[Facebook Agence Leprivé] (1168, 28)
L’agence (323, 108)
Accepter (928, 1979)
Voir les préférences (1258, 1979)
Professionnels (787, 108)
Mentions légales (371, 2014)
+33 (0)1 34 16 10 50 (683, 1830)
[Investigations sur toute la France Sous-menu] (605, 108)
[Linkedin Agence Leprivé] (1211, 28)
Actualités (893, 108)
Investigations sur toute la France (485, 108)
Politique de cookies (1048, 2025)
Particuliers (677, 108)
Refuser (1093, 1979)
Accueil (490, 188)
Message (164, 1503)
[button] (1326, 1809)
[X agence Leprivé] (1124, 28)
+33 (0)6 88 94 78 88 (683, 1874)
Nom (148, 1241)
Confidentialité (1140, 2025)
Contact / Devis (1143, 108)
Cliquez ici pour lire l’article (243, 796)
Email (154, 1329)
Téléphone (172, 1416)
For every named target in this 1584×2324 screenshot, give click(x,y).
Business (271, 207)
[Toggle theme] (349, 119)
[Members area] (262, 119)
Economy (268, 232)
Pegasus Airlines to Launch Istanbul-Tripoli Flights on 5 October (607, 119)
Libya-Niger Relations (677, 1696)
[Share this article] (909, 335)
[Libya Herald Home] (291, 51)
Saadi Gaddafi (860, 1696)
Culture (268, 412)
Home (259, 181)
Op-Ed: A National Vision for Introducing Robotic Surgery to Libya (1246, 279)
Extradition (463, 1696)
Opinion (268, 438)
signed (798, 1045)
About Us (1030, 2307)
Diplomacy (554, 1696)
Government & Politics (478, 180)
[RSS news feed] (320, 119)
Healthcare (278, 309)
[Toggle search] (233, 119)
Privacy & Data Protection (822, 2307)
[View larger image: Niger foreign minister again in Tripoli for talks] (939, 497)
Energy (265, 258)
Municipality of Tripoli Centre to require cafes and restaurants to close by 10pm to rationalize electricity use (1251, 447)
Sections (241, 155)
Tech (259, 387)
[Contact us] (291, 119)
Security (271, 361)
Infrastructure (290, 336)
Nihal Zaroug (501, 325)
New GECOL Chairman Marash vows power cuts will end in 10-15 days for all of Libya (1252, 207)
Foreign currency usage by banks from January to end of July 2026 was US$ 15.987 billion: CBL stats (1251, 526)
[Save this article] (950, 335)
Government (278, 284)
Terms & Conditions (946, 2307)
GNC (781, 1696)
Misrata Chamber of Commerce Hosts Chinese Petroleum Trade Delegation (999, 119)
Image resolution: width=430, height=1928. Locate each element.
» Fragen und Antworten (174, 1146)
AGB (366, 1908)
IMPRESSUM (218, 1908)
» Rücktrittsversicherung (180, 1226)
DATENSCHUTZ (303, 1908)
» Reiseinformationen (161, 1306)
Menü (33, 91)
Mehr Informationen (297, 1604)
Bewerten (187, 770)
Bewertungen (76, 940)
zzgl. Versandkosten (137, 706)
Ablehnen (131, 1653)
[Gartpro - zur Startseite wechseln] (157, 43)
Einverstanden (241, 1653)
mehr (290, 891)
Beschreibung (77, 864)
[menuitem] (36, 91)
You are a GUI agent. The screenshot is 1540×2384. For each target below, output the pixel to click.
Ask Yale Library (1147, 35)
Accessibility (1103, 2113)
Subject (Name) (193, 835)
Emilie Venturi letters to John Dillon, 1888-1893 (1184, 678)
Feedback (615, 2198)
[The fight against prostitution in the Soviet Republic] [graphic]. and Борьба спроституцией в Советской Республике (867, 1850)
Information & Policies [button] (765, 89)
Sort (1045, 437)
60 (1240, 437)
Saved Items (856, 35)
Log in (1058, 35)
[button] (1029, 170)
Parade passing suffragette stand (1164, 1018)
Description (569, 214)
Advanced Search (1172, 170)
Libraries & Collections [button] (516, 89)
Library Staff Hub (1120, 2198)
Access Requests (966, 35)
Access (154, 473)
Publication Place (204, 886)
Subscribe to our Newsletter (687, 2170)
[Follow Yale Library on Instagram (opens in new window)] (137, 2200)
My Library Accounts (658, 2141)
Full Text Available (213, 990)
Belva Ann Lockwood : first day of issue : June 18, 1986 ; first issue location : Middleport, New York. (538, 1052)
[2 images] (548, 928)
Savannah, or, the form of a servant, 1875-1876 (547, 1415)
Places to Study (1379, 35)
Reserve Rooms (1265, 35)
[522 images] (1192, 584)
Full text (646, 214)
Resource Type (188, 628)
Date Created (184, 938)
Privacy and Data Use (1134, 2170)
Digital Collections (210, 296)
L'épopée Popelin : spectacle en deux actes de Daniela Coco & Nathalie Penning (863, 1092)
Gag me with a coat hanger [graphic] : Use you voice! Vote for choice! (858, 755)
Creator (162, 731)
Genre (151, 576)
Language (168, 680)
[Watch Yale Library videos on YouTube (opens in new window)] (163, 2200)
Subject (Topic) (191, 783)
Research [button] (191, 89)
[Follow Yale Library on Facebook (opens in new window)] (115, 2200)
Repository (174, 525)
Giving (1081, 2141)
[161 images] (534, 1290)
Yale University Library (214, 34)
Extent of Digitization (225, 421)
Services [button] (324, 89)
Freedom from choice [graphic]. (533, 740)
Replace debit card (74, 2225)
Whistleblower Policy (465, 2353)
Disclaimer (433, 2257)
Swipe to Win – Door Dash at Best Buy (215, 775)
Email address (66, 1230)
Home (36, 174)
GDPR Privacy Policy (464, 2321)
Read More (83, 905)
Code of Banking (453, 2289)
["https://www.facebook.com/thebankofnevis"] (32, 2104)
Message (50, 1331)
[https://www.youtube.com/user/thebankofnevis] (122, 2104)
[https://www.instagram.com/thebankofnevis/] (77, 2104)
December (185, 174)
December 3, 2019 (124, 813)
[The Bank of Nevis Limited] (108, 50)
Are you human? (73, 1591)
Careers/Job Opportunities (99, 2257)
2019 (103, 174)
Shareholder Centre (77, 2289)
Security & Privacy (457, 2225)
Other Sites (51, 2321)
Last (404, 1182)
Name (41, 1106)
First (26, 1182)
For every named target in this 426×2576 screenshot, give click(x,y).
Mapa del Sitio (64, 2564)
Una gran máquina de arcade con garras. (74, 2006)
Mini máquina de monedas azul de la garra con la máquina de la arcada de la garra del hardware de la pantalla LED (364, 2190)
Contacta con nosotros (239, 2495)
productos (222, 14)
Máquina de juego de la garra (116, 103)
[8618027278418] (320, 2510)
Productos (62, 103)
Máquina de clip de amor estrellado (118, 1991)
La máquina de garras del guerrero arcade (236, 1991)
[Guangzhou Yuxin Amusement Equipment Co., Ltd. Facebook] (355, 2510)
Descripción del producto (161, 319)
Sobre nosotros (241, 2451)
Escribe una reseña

Assignment:
Your answer must be an exact transcription of all the data above.

Output below:
[Facebook Agence Leprivé] (1168, 28)
L’agence (323, 108)
Accepter (928, 1979)
Voir les préférences (1258, 1979)
Professionnels (787, 108)
Mentions légales (371, 2014)
+33 (0)1 34 16 10 50 (683, 1830)
[Investigations sur toute la France Sous-menu] (605, 108)
[Linkedin Agence Leprivé] (1211, 28)
Actualités (893, 108)
Investigations sur toute la France (485, 108)
Politique de cookies (1048, 2025)
Particuliers (677, 108)
Refuser (1093, 1979)
Accueil (490, 188)
Message (164, 1503)
[button] (1326, 1809)
[X agence Leprivé] (1124, 28)
+33 (0)6 88 94 78 88 (683, 1874)
Nom (148, 1241)
Confidentialité (1140, 2025)
Contact / Devis (1143, 108)
Cliquez ici pour lire l’article (243, 796)
Email (154, 1329)
Téléphone (172, 1416)
For every named target in this 1584×2324 screenshot, give click(x,y).
Business (271, 207)
[Toggle theme] (349, 119)
[Members area] (262, 119)
Economy (268, 232)
Pegasus Airlines to Launch Istanbul-Tripoli Flights on 5 October (607, 119)
Libya-Niger Relations (677, 1696)
[Share this article] (909, 335)
[Libya Herald Home] (291, 51)
Saadi Gaddafi (860, 1696)
Culture (268, 412)
Home (259, 181)
Op-Ed: A National Vision for Introducing Robotic Surgery to Libya (1246, 279)
Extradition (463, 1696)
Opinion (268, 438)
signed (798, 1045)
About Us (1030, 2307)
Diplomacy (554, 1696)
Government & Politics (478, 180)
[RSS news feed] (320, 119)
Healthcare (278, 309)
[Toggle search] (233, 119)
Privacy & Data Protection (822, 2307)
[View larger image: Niger foreign minister again in Tripoli for talks] (939, 497)
Energy (265, 258)
Municipality of Tripoli Centre to require cafes and restaurants to close by 10pm to rationalize electricity use (1251, 447)
Sections (241, 155)
Tech (259, 387)
[Contact us] (291, 119)
Security (271, 361)
Infrastructure (290, 336)
Nihal Zaroug (501, 325)
New GECOL Chairman Marash vows power cuts will end in 10-15 days for all of Libya (1252, 207)
Foreign currency usage by banks from January to end of July 2026 was US$ 15.987 billion: CBL stats (1251, 526)
[Save this article] (950, 335)
Government (278, 284)
Terms & Conditions (946, 2307)
GNC (781, 1696)
Misrata Chamber of Commerce Hosts Chinese Petroleum Trade Delegation (999, 119)
Image resolution: width=430, height=1928. Locate each element.
» Fragen und Antworten (174, 1146)
AGB (366, 1908)
IMPRESSUM (218, 1908)
» Rücktrittsversicherung (180, 1226)
DATENSCHUTZ (303, 1908)
» Reiseinformationen (161, 1306)
Menü (33, 91)
Mehr Informationen (297, 1604)
Bewerten (187, 770)
Bewertungen (76, 940)
zzgl. Versandkosten (137, 706)
Ablehnen (131, 1653)
[Gartpro - zur Startseite wechseln] (157, 43)
Einverstanden (241, 1653)
mehr (290, 891)
Beschreibung (77, 864)
[menuitem] (36, 91)
You are a GUI agent. The screenshot is 1540×2384. For each target below, output the pixel to click.
Ask Yale Library (1147, 35)
Accessibility (1103, 2113)
Subject (Name) (193, 835)
Emilie Venturi letters to John Dillon, 1888-1893 (1184, 678)
Feedback (615, 2198)
[The fight against prostitution in the Soviet Republic] [graphic]. and Борьба спроституцией в Советской Республике (867, 1850)
Information & Policies [button] (765, 89)
Sort (1045, 437)
60 (1240, 437)
Saved Items (856, 35)
Log in (1058, 35)
[button] (1029, 170)
Parade passing suffragette stand (1164, 1018)
Description (569, 214)
Advanced Search (1172, 170)
Libraries & Collections [button] (516, 89)
Library Staff Hub (1120, 2198)
Access Requests (966, 35)
Access (154, 473)
Publication Place (204, 886)
Subscribe to our Newsletter (687, 2170)
[Follow Yale Library on Instagram (opens in new window)] (137, 2200)
My Library Accounts (658, 2141)
Full Text Available (213, 990)
Belva Ann Lockwood : first day of issue : June 18, 1986 ; first issue location : Middleport, New York. (538, 1052)
[2 images] (548, 928)
Savannah, or, the form of a servant, 1875-1876 (547, 1415)
Places to Study (1379, 35)
Reserve Rooms (1265, 35)
[522 images] (1192, 584)
Full text (646, 214)
Resource Type (188, 628)
Date Created (184, 938)
Privacy and Data Use (1134, 2170)
Digital Collections (210, 296)
L'épopée Popelin : spectacle en deux actes de Daniela Coco & Nathalie Penning (863, 1092)
Gag me with a coat hanger [graphic] : Use you voice! Vote for choice! (858, 755)
Creator (162, 731)
Genre (151, 576)
Language (168, 680)
[Watch Yale Library videos on YouTube (opens in new window)] (163, 2200)
Subject (Topic) (191, 783)
Research [button] (191, 89)
[Follow Yale Library on Facebook (opens in new window)] (115, 2200)
Repository (174, 525)
Giving (1081, 2141)
[161 images] (534, 1290)
Yale University Library (214, 34)
Extent of Digitization (225, 421)
Services [button] (324, 89)
Freedom from choice [graphic]. (533, 740)
Replace debit card (74, 2225)
Whistleblower Policy (465, 2353)
Disclaimer (433, 2257)
Swipe to Win – Door Dash at Best Buy (215, 775)
Email address (66, 1230)
Home (36, 174)
GDPR Privacy Policy (464, 2321)
Read More (83, 905)
Code of Banking (453, 2289)
["https://www.facebook.com/thebankofnevis"] (32, 2104)
Message (50, 1331)
[https://www.youtube.com/user/thebankofnevis] (122, 2104)
[https://www.instagram.com/thebankofnevis/] (77, 2104)
December (185, 174)
December 3, 2019 (124, 813)
[The Bank of Nevis Limited] (108, 50)
Are you human? (73, 1591)
Careers/Job Opportunities (99, 2257)
2019 (103, 174)
Shareholder Centre (77, 2289)
Security & Privacy (457, 2225)
Other Sites (51, 2321)
Last (404, 1182)
Name (41, 1106)
First (26, 1182)
For every named target in this 426×2576 screenshot, give click(x,y).
Mapa del Sitio (64, 2564)
Una gran máquina de arcade con garras. (74, 2006)
Mini máquina de monedas azul de la garra con la máquina de la arcada de la garra del hardware de la pantalla LED (364, 2190)
Contacta con nosotros (239, 2495)
productos (222, 14)
Máquina de juego de la garra (116, 103)
[8618027278418] (320, 2510)
Productos (62, 103)
Máquina de clip de amor estrellado (118, 1991)
La máquina de garras del guerrero arcade (236, 1991)
[Guangzhou Yuxin Amusement Equipment Co., Ltd. Facebook] (355, 2510)
Descripción del producto (161, 319)
Sobre nosotros (241, 2451)
Escribe una reseña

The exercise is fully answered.